S’il eût pu les voir encore, leur parler, les prévenir…

Il l’essaya en vain… Mme Blanche s’était enfermée et refusait d’ouvrir ; le marquis s’était mis au lit, avait envoyé chercher un médecin qui l’avait saigné, et il se déclarait à la mort.

Le duc de Sairmeuse se résigna donc à une nuit encore d’incertitudes, vraiment intolérables, pour un caractère comme le sien.

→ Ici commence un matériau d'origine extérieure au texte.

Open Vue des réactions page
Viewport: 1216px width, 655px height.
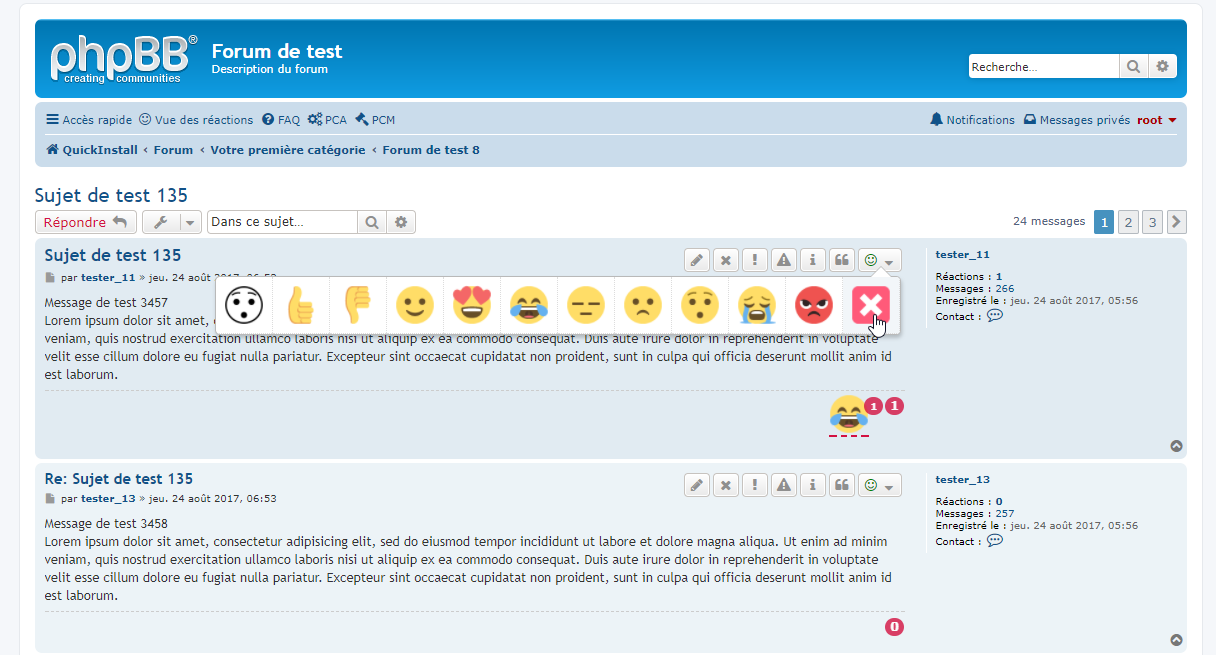pyautogui.click(x=196, y=120)
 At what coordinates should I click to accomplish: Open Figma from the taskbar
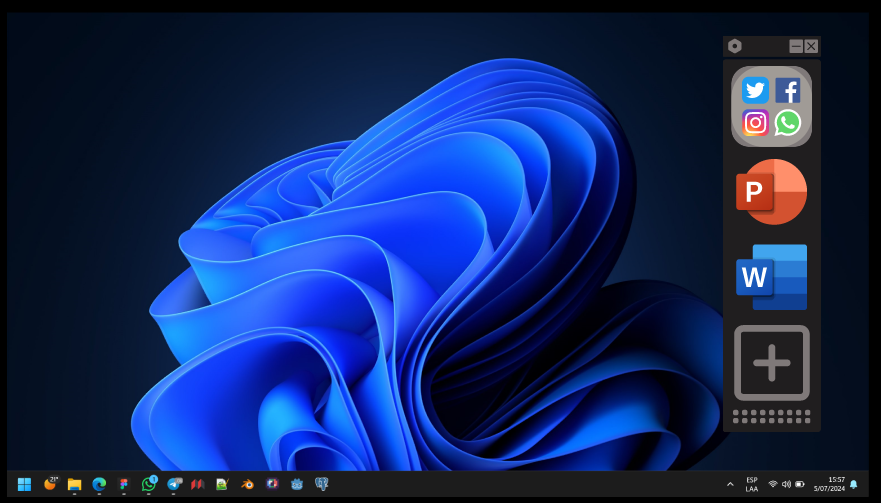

— Attendons, se disait-il, demain à l’issue du déjeuner, je saurai bien trouver un prétexte pour m’esquiver quelques heures sans dire que je vais rejoindre Martial…

Il n’eut pas cette peine…

Le lendemain, sur les neuf heures du matin, comme il finissait de s’habiller, on vint lui annoncer que M. de Courtomieu et sa fille l’attendaient au salon.

Surpris, il se hâta de descendre.

Quand il entra, le marquis de Courtomieu, qui était assis dans un fauteuil, se dressa tout d’une pièce, s’appuyant sur l’épaule de tante Médie…

Et Mme Blanche s’avança d’un pas raide, pâle et défaite, autant que si on lui eût tiré des veines la dernière goutte de sang.

— Nous partons, monsieur le duc, dit-elle froidement, et nous venons vous faire nos adieux.